Dalam beberapa sumber agama, kebaikan, rasa hormat dan ketaatan kepada orang tua serta pemenuhan kebutuhan finansial-nya, termasuk hak orang tua atas anak, dipertimbangkan. Dalam Al-Qur'an, setelah memerintahkan berbuat baik kepada orang tua, anak diminta tidak hanya menghindari perlakuan buruk dan kekerasan sekecil apa pun terhadap orang tuanya, tetapi juga harus rendah hati di hadapan mereka dan mendoakan mereka selama hidup maupun sepeninggalnya.
Dalam hadis maksumin, kebaikan dalam memperlakukan orang tua dianggap sebagai salah satu amalan terbaik dan paling dicintai di mata Tuhan dan salah satu ciri khas kaum Syiah.

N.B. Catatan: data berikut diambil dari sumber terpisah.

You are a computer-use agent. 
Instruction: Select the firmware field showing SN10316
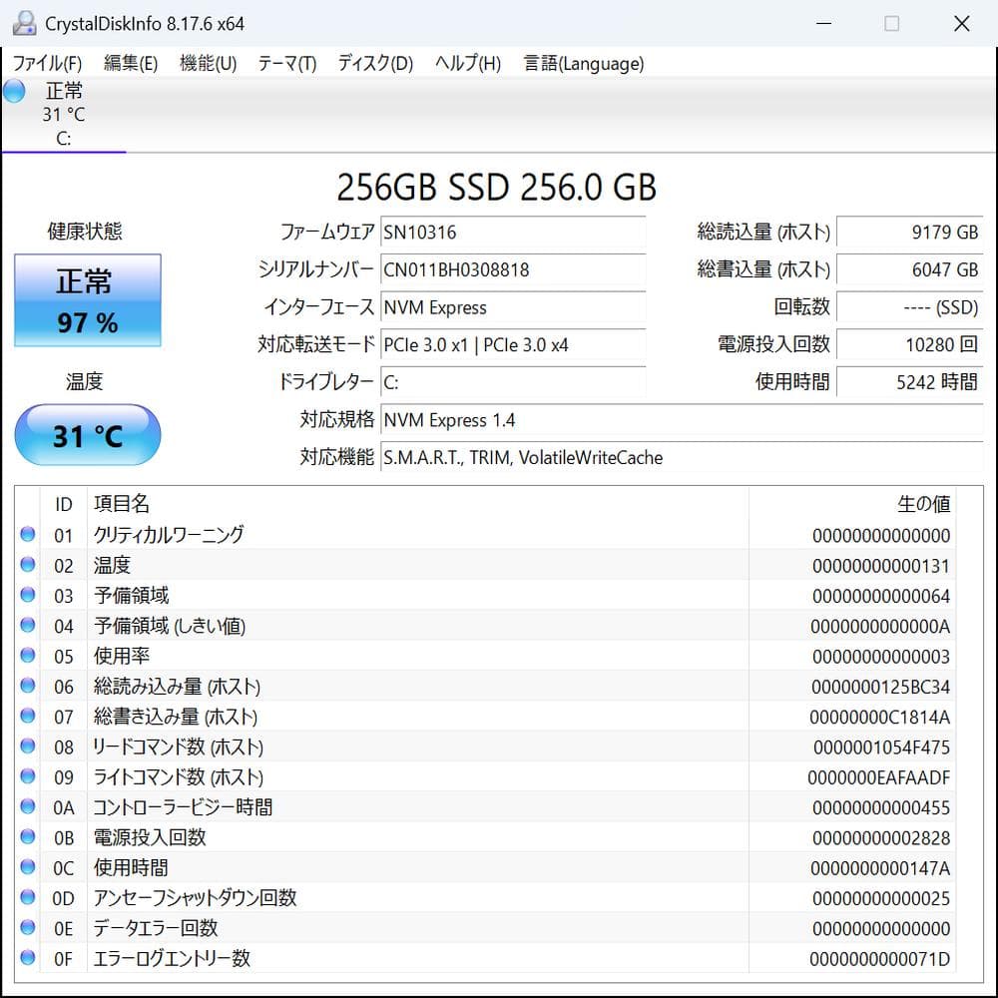[514, 233]
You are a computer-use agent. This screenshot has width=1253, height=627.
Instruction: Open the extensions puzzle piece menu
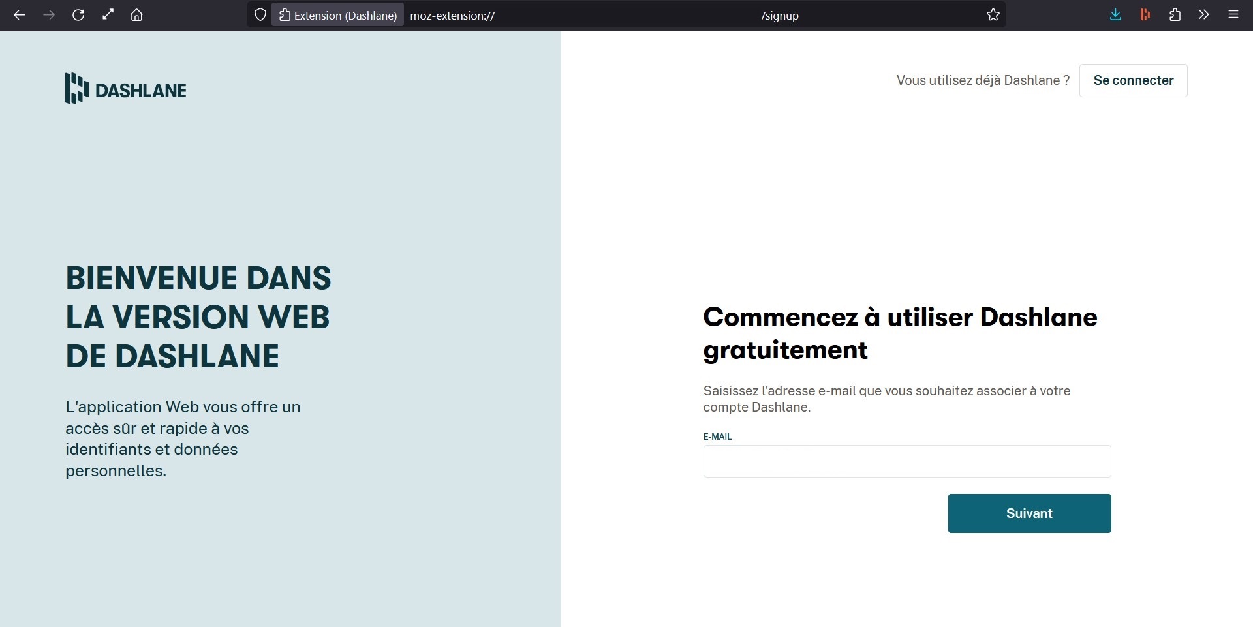coord(1175,15)
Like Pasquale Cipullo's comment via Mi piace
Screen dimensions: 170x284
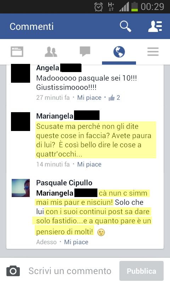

Para Fukaha (ulama fikih) menjelaskan wajibnya menaati orang tua jika ketidakpatuhan menyebabkan kemalangan atau murka Allah swt; Kecuali mereka menyuruh anaknya untuk berbuat dosa. Selain itu, menurut fatwa mereka, wajib bagi anak untuk menafkahi orang tuanya yang membutuhkan jika ia mampu.
Kedudukan dan Pentingnya Hak Kedua Orang Tua
Sembahlah Allah dan janganlah kamu mempersekutukan-Nya dengan sesuatupun. Dan berbuat baiklah kepada dua orang ibu-bapak...
Surah An-NisaAyat:36Menghormati hak orang tua adalah sebagai salah satu perintah Tuhan yang paling penting[1] setelah hak Tuhan, hal itu sebagai hak terbesar yang ada di pundak setiap anak.[2]
Kebaikan dan kebajikan kepada orang tua, yang termasuk hak orang tua,[3] telah beberapa kali ditekankan dalam Al-Qur'an.[4] Pengulangan perintah ini, segera setelah perintah menyembah kepada Allah swt dan larangan menyekutukan-Nya[5] adalah tanda betapa pentingnya ajaran akhlak atau moral dan agama ini.[6]
Dalam kumpulan hadis Syiah dan Sunni, kedudukan khusus orang tua juga ditekankan dan ada pembahasan khusus untuk itu[7] dan durhaka kepada orang tua dilarang dan dianggap dosa besar.[8] Penekanan untuk menghormati orang tua juga ditemukan dalam beberapa kitab agama lain seperti Kitab Perjanjian Lama.[9]
Hak Apa Saja Yang Dimiliki Kedua Orang Tua?
Dalam beberapa sumber agama, perbuatan baik dan rasa hormat kepada orang tua[10] dan menaatinya[11] serta mencukupi kebutuhan keuangannya[12] termasuk hak orang tua.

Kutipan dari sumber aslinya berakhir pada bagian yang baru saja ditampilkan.